YOUR GOAL:
The answer must be an exact copy of every record below.

Stored data entries
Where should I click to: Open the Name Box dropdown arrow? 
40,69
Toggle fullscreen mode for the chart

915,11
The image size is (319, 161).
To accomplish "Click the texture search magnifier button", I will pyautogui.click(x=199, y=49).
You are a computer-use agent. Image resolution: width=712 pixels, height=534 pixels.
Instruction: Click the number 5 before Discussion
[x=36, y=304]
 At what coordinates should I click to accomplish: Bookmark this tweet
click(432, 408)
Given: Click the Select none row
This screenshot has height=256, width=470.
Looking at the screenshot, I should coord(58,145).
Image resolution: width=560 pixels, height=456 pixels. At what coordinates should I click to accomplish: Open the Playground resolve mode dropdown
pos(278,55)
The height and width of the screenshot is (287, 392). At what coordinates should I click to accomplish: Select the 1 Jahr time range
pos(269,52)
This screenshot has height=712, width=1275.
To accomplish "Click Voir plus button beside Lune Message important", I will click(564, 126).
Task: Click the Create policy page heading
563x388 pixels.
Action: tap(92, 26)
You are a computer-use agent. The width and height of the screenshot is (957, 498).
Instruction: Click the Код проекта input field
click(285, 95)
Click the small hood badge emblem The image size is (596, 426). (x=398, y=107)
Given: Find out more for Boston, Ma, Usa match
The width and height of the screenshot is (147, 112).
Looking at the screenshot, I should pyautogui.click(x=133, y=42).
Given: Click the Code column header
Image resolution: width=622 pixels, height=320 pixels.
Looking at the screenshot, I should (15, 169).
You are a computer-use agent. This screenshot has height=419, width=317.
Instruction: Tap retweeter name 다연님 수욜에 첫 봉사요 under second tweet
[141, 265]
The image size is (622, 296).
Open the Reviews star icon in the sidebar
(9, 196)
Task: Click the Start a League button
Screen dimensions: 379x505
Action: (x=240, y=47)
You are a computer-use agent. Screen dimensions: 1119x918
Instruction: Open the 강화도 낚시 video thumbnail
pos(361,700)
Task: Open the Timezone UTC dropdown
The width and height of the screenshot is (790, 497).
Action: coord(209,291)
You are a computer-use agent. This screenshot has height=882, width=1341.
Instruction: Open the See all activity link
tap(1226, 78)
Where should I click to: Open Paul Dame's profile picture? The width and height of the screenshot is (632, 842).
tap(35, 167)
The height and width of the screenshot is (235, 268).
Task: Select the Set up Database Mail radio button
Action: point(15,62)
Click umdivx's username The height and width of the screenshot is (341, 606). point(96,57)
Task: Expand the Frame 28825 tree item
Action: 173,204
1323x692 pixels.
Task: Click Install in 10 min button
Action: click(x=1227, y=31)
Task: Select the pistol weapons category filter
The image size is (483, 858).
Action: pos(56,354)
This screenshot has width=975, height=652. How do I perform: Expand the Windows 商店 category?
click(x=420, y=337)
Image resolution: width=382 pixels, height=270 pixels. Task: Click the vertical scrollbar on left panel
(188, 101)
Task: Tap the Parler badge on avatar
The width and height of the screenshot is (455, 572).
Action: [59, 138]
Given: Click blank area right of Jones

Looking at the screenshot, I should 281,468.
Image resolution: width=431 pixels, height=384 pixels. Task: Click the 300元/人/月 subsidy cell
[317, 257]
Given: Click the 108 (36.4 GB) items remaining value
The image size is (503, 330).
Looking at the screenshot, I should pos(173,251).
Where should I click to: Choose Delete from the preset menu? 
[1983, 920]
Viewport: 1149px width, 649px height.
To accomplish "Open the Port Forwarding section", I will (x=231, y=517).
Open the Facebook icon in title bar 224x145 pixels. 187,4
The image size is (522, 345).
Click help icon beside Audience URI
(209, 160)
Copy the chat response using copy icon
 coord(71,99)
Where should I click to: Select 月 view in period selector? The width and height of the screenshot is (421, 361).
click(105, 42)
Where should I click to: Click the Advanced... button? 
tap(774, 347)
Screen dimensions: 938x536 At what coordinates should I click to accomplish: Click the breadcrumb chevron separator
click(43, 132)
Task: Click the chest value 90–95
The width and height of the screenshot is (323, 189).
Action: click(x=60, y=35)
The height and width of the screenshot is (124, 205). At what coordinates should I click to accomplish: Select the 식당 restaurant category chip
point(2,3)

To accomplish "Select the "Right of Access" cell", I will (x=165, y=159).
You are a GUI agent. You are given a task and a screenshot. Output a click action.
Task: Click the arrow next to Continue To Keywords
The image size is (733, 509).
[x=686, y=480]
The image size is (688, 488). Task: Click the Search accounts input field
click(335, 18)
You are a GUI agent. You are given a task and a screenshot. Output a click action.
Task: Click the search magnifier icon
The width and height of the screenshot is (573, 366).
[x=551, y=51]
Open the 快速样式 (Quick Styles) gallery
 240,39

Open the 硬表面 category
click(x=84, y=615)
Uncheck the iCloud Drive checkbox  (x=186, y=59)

WRITTEN RESPONSE:
Where should I click to: Open the Name Box dropdown arrow? 
40,69
Toggle fullscreen mode for the chart

915,11
The image size is (319, 161).
To accomplish "Click the texture search magnifier button", I will pyautogui.click(x=199, y=49).
You are a computer-use agent. Image resolution: width=712 pixels, height=534 pixels.
Instruction: Click the number 5 before Discussion
[x=36, y=304]
 At what coordinates should I click to accomplish: Bookmark this tweet
click(432, 408)
Given: Click the Select none row
This screenshot has height=256, width=470.
Looking at the screenshot, I should coord(58,145).
Image resolution: width=560 pixels, height=456 pixels. At what coordinates should I click to accomplish: Open the Playground resolve mode dropdown
pos(278,55)
The height and width of the screenshot is (287, 392). At what coordinates should I click to accomplish: Select the 1 Jahr time range
pos(269,52)
This screenshot has height=712, width=1275.
To accomplish "Click Voir plus button beside Lune Message important", I will click(564, 126).
Task: Click the Create policy page heading
563x388 pixels.
Action: tap(92, 26)
You are a computer-use agent. The width and height of the screenshot is (957, 498).
Instruction: Click the Код проекта input field
click(285, 95)
Click the small hood badge emblem The image size is (596, 426). (x=398, y=107)
Given: Find out more for Boston, Ma, Usa match
The width and height of the screenshot is (147, 112).
Looking at the screenshot, I should pyautogui.click(x=133, y=42).
Given: Click the Code column header
Image resolution: width=622 pixels, height=320 pixels.
Looking at the screenshot, I should (15, 169).
You are a computer-use agent. This screenshot has height=419, width=317.
Instruction: Tap retweeter name 다연님 수욜에 첫 봉사요 under second tweet
[141, 265]
The image size is (622, 296).
Open the Reviews star icon in the sidebar
(9, 196)
Task: Click the Start a League button
Screen dimensions: 379x505
Action: (x=240, y=47)
You are a computer-use agent. Screen dimensions: 1119x918
Instruction: Open the 강화도 낚시 video thumbnail
pos(361,700)
Task: Open the Timezone UTC dropdown
The width and height of the screenshot is (790, 497).
Action: coord(209,291)
You are a computer-use agent. This screenshot has height=882, width=1341.
Instruction: Open the See all activity link
tap(1226, 78)
Where should I click to: Open Paul Dame's profile picture? The width and height of the screenshot is (632, 842).
tap(35, 167)
The height and width of the screenshot is (235, 268).
Task: Select the Set up Database Mail radio button
Action: point(15,62)
Click umdivx's username The height and width of the screenshot is (341, 606). point(96,57)
Task: Expand the Frame 28825 tree item
Action: 173,204
1323x692 pixels.
Task: Click Install in 10 min button
Action: click(x=1227, y=31)
Task: Select the pistol weapons category filter
The image size is (483, 858).
Action: pos(56,354)
This screenshot has width=975, height=652. How do I perform: Expand the Windows 商店 category?
click(x=420, y=337)
Image resolution: width=382 pixels, height=270 pixels. Task: Click the vertical scrollbar on left panel
(188, 101)
Task: Tap the Parler badge on avatar
The width and height of the screenshot is (455, 572).
Action: [59, 138]
Given: Click blank area right of Jones

Looking at the screenshot, I should 281,468.
Image resolution: width=431 pixels, height=384 pixels. Task: Click the 300元/人/月 subsidy cell
[317, 257]
Given: Click the 108 (36.4 GB) items remaining value
The image size is (503, 330).
Looking at the screenshot, I should pos(173,251).
Where should I click to: Choose Delete from the preset menu? 
[1983, 920]
Viewport: 1149px width, 649px height.
To accomplish "Open the Port Forwarding section", I will (x=231, y=517).
Open the Facebook icon in title bar 224x145 pixels. 187,4
The image size is (522, 345).
Click help icon beside Audience URI
(209, 160)
Copy the chat response using copy icon
 coord(71,99)
Where should I click to: Select 月 view in period selector? The width and height of the screenshot is (421, 361).
click(105, 42)
Where should I click to: Click the Advanced... button? 
tap(774, 347)
Screen dimensions: 938x536 At what coordinates should I click to accomplish: Click the breadcrumb chevron separator
click(43, 132)
Task: Click the chest value 90–95
The width and height of the screenshot is (323, 189).
Action: click(x=60, y=35)
The height and width of the screenshot is (124, 205). At what coordinates should I click to accomplish: Select the 식당 restaurant category chip
point(2,3)

To accomplish "Select the "Right of Access" cell", I will (x=165, y=159).
You are a GUI agent. You are given a task and a screenshot. Output a click action.
Task: Click the arrow next to Continue To Keywords
The image size is (733, 509).
[x=686, y=480]
The image size is (688, 488). Task: Click the Search accounts input field
click(335, 18)
You are a GUI agent. You are given a task and a screenshot. Output a click action.
Task: Click the search magnifier icon
The width and height of the screenshot is (573, 366).
[x=551, y=51]
Open the 快速样式 (Quick Styles) gallery
 240,39

Open the 硬表面 category
click(x=84, y=615)
Uncheck the iCloud Drive checkbox  (x=186, y=59)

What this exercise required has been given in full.